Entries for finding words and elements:

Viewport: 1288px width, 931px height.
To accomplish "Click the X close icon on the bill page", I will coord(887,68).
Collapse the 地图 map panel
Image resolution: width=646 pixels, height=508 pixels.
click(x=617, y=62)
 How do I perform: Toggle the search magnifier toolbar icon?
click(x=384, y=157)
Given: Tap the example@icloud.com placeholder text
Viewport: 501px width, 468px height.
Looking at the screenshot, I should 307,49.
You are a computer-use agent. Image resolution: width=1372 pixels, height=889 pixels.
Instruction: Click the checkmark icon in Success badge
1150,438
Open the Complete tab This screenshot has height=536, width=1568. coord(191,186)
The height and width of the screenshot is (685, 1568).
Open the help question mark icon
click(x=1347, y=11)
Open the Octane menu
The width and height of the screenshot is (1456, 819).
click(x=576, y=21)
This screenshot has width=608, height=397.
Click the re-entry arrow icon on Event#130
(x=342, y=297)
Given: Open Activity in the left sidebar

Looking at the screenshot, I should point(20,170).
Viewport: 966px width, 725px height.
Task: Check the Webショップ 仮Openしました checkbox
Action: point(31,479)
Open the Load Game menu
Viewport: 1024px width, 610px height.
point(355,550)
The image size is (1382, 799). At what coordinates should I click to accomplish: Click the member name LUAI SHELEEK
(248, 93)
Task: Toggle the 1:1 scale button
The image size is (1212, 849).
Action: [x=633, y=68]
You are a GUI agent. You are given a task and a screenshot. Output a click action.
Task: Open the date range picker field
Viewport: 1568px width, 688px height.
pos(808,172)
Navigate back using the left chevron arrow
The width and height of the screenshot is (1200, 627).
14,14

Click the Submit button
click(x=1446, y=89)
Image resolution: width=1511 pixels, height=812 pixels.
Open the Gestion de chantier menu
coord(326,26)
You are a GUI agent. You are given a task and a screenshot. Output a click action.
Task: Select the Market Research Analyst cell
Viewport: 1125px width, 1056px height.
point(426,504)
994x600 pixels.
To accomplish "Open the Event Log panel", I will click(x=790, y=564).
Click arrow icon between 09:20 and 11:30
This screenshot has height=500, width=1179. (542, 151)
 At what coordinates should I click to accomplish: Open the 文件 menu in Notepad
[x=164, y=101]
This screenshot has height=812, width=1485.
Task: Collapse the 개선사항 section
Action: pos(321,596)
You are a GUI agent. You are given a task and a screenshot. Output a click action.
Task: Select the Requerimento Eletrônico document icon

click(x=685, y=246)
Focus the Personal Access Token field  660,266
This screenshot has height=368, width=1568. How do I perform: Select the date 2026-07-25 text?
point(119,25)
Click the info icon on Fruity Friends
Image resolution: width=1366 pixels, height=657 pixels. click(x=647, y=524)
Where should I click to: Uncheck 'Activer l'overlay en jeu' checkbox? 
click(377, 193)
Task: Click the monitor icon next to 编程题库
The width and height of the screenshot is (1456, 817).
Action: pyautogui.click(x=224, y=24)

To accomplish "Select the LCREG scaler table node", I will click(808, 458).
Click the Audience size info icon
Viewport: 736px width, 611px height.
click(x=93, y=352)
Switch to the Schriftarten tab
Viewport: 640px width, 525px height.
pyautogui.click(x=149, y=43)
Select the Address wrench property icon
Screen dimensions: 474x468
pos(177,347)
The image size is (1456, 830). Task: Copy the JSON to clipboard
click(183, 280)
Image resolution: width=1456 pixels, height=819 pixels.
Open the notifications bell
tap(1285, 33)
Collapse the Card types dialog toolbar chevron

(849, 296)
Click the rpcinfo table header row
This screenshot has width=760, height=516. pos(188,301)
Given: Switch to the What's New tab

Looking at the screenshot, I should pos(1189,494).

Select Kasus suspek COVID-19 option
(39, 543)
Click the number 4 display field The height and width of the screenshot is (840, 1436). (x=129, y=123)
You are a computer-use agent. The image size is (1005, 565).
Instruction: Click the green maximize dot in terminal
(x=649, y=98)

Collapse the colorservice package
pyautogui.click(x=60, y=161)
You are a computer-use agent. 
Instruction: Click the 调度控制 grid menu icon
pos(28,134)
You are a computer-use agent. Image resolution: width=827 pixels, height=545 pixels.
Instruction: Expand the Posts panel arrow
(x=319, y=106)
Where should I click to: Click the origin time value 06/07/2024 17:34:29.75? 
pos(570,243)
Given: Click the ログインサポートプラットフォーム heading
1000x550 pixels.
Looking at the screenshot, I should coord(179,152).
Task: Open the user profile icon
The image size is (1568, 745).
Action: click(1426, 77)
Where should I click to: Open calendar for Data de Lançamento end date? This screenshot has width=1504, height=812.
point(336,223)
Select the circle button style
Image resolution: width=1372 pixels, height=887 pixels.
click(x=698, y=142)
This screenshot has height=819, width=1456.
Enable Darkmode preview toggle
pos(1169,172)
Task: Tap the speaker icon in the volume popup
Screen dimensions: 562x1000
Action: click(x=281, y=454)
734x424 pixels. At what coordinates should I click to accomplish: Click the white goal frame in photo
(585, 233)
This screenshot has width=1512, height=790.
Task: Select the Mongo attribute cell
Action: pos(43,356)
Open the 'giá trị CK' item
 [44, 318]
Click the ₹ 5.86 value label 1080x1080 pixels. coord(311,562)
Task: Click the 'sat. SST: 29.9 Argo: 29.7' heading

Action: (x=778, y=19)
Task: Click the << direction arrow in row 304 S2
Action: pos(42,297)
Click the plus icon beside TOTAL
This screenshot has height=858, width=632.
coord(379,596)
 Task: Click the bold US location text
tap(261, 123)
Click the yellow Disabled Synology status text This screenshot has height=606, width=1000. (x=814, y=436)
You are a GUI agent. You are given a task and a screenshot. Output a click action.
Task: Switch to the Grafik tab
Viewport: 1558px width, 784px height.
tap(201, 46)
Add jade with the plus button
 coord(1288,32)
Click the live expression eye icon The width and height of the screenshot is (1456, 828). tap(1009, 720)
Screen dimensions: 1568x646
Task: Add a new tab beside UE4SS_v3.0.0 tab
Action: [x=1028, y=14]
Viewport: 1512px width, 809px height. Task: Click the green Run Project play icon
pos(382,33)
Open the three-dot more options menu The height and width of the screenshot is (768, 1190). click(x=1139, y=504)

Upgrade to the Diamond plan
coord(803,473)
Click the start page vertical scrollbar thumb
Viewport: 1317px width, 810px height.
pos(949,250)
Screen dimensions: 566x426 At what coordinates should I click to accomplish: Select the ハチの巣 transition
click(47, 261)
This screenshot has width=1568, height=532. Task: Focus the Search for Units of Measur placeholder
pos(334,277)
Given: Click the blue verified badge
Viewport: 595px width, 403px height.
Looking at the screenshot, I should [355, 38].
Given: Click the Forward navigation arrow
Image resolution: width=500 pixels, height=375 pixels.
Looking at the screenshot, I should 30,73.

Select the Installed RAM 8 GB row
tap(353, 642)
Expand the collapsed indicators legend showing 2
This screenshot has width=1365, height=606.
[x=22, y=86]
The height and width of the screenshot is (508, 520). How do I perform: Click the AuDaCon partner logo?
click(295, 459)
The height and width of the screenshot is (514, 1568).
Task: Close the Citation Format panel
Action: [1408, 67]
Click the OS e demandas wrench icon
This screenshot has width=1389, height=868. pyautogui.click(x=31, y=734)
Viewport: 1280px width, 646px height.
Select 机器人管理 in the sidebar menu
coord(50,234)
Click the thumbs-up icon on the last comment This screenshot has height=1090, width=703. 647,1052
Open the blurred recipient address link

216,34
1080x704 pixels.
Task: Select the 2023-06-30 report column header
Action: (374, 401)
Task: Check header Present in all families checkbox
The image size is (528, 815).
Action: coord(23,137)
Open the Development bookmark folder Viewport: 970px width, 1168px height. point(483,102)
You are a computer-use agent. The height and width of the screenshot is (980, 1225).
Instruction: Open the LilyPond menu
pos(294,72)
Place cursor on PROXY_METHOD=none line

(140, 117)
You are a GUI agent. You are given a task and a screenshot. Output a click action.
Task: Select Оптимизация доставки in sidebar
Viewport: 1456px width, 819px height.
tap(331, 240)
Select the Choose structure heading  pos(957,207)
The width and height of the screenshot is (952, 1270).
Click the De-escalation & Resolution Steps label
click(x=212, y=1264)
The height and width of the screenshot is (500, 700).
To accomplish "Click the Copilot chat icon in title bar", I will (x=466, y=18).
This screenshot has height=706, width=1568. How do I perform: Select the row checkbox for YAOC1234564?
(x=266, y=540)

* REQUIREMENT:
Rewrite the stretch from the start of the entries through the line that contains "point(355,550)", changing "menu" to "dropdown" and leaving everything else as it is.

* SOLUTION TO THE PROBLEM:
Viewport: 1288px width, 931px height.
To accomplish "Click the X close icon on the bill page", I will coord(887,68).
Collapse the 地图 map panel
Image resolution: width=646 pixels, height=508 pixels.
click(x=617, y=62)
 How do I perform: Toggle the search magnifier toolbar icon?
click(x=384, y=157)
Given: Tap the example@icloud.com placeholder text
Viewport: 501px width, 468px height.
Looking at the screenshot, I should 307,49.
You are a computer-use agent. Image resolution: width=1372 pixels, height=889 pixels.
Instruction: Click the checkmark icon in Success badge
1150,438
Open the Complete tab This screenshot has height=536, width=1568. coord(191,186)
The height and width of the screenshot is (685, 1568).
Open the help question mark icon
click(x=1347, y=11)
Open the Octane dropdown
The width and height of the screenshot is (1456, 819).
click(x=576, y=21)
This screenshot has width=608, height=397.
Click the re-entry arrow icon on Event#130
(x=342, y=297)
Given: Open Activity in the left sidebar

Looking at the screenshot, I should point(20,170).
Viewport: 966px width, 725px height.
Task: Check the Webショップ 仮Openしました checkbox
Action: point(31,479)
Open the Load Game dropdown
Viewport: 1024px width, 610px height.
point(355,550)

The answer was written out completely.